Published: May 3, 2023
The headquarters of BlackRock in Manhattan on Nov. 04, 2021 in New York City. On May 3, Oklahoma is expected to table legislation banning some of the nation’s top asset managers from doing business in the state because, according to the State Treasurer, they are “beholden to social goals that override their fiduciary duties.” (Image: Spencer Platt/Getty Images)

On May 3, Oklahoma State Treasurer Todd Russ banned 13 major financial institutions from doing business with the state, following a review that concluded the banks engaged in energy boycotts. 

Central to the issue is the financial institution’s adherence to so-called environmental, social and governance (ESG) initiatives.  

Included in the list of banks banned are asset manager giants Blackrock and JP Morgan Chase, as well as Bank of America, Wells Fargo, and State Street. 

The move will block the banks from managing billions of dollars worth of assets including Oklahoma’s pensions, investments and other state entities. 

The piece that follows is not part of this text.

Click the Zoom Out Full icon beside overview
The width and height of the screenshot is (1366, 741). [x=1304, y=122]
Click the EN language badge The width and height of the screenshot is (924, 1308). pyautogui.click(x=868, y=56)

In April, Blackrock reported that it had a massive $9.1 trillion in assets under management. As of February 2023, Blackrock managed more than 60 percent of the Oklahoma Public Employees Retirement System.

In a statement on the matter Russ said, “The energy sector is crucial to Oklahoma’s economy, providing jobs for our residents and helping drive economic growth. It is essential for us to work with financial institutions that are focused on free-market principles and not beholden to social goals that override their fiduciary duties.”

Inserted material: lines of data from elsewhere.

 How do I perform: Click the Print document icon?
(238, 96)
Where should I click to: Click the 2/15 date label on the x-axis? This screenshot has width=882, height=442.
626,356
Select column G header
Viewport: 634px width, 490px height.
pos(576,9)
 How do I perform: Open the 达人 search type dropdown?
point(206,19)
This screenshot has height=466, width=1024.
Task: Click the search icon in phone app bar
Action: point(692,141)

In early February this year, Russ sent a letter and questionnaire to dozens of banks operating in the state asking about their climate and energy investment policies, fulfilling the state’s obligations under a 2022 law passed by the state’s legislature, which mandated a probe into the investment policies banks have implemented.

The State Treasurer’s office received 160 responses, which Russ used to inform the decision. 

“We appreciate the prompt response from these financial institutions,” Russ said, according to Fox Business, adding that “our state’s financial partnerships should reflect our priorities and values, and it is our responsibility to partner with companies that share our vision for a strong and prosperous Oklahoma economy, and that includes our energy sector.”


The energy sector is a major source of financial security for the state. In 2022 alone, Oklahoma’s oil and gas industry sustained an estimated 4,000 businesses, produced $19 billion in state gross domestic product, created over 85,000 jobs and provided Oklahoma residents with $16.5 billion in earnings, Fox Business reported. 

However, ESG standards pursued by these major financial institutions prioritize environmental investments and risky green energy projects over oil and gas investments and also prioritize boardroom diversity initiatives and corporate social initiatives. 

Critics of ESG say that the scheme allows banks to sidestep their legally-mandated fiduciary duties to prioritize profits for their clients.

Derek Kreifels, the CEO of the State Financial Officers Foundation, told FOX Business on Wednesday, “This is a significant step by Treasurer Russ in guarding his state’s financial security against ESG advocates like BlackRock and State Street and other financial institutions that boycott energy companies and prioritize agendas that run contrary to Oklahoma taxpayers’ interests,” adding that “Treasurer Russ and state financial officers across the country are at the forefront of the fight against ESG, ensuring that American families’ savings are invested according to their values and not ESG extremists.”